Core bonds have faded Friday’s initial bullish impulses that were drawn from solid demand at yesterday’s 7-Year Tsy auction, questions re: the degree of UK fiscal easing space, softer-than-expected Tokyo CPI data and a dovish ECB sources piece from RTRS.

  • ECB speak has been cited as the driver, with comments from the hawkish wing of the Bank’s Governing Council providing some counter to the rally. That has pushed core global STIR markets off dovish session extremes, but the major markers in core global bond markets still trade firmer than levels seen heading into yesterday’s ECB decision/U.S. data.

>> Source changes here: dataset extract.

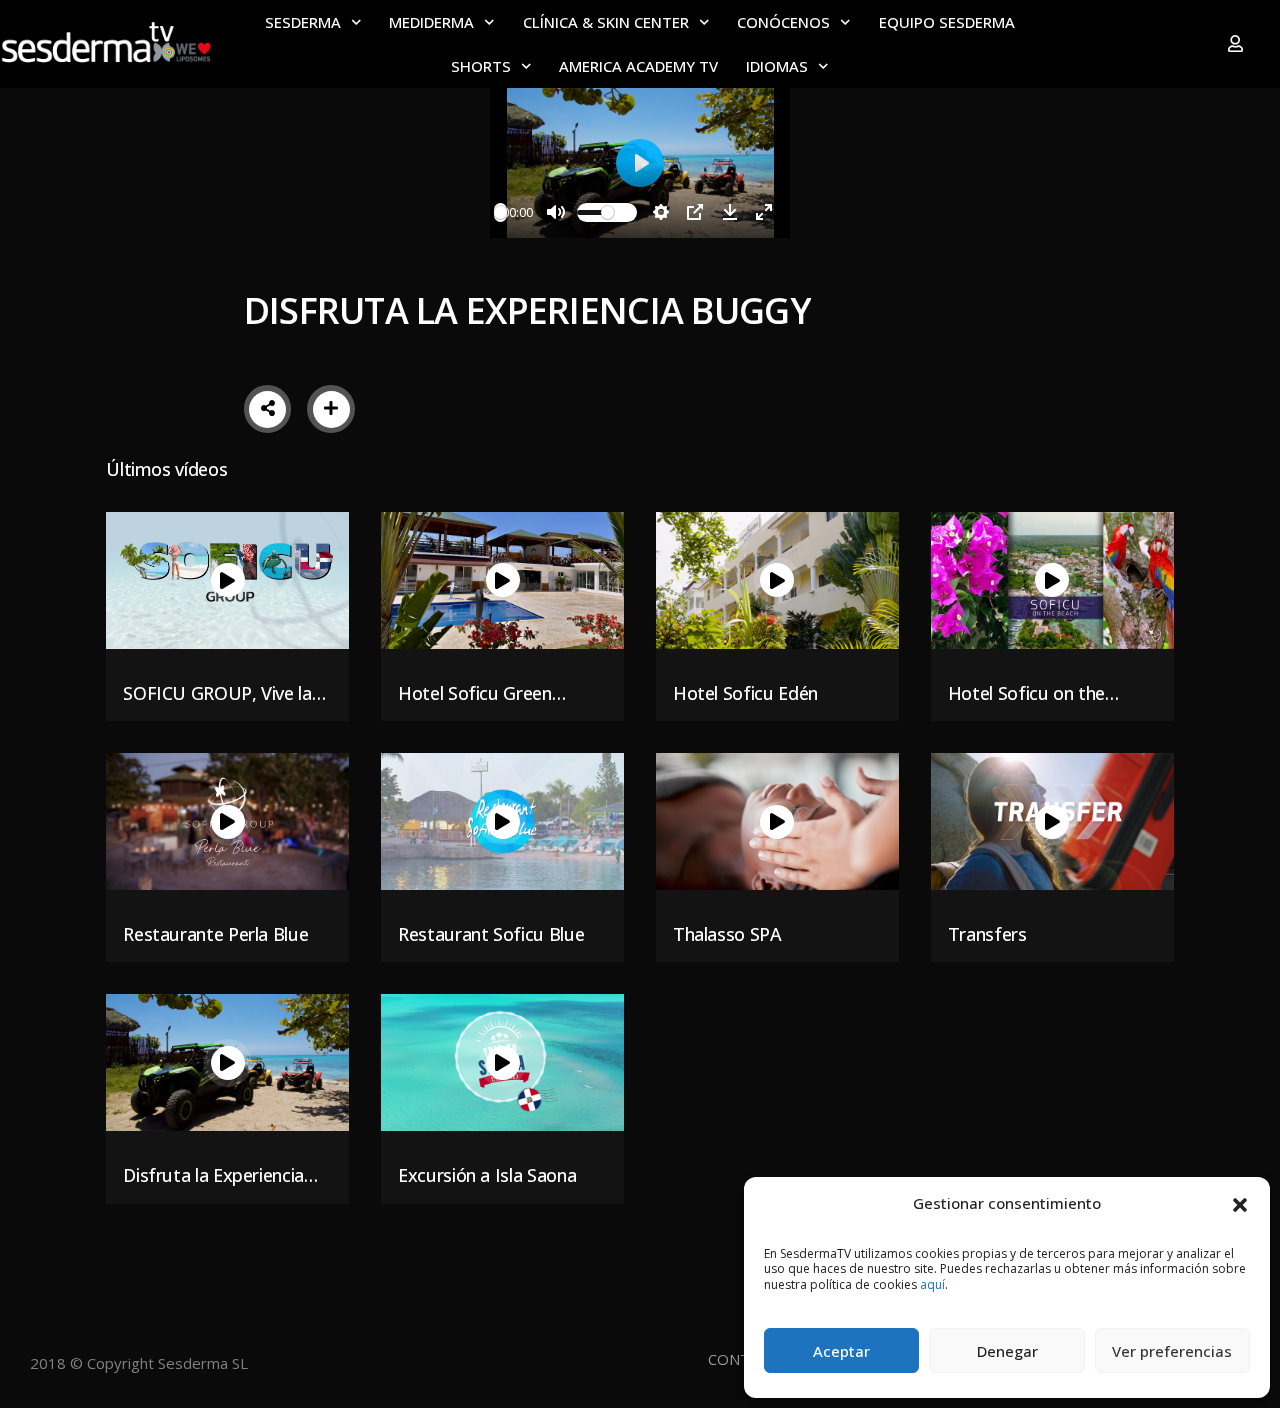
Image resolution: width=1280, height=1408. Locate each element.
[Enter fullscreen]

  • The mark lower in inflation and growth expectations in the latest ECB SPF was generally in line with rhetoric deployed by Lagarde on Thursday, so had little tangible impact.
  • All of the major core global FI futures are below best levels, with U.S. TY and Bund futures at fresh session lows.
  • Cash Tsy yields are 1-3bp higher as the curve bear flattens.
  • German yields are flat to 2.5bp higher, as the curve bear steepens.
  • The rally in European equities will have helped promote further peripheral spread tightening today, with ECB pricing still sitting comfortably more dovish than pre-decision levels. The 10-Year BTP/Bund spread hasn’t breached the 150bp mark as of yet.
  • Gilt yields are 1-2bp higher, with the curve seeing a light steepening. International inputs have had the most meaningful influence today.
  • U.S. PCE headlines the global data docket ahead of the weekend, with participants also on the lookout for any further impromptu ECB speak.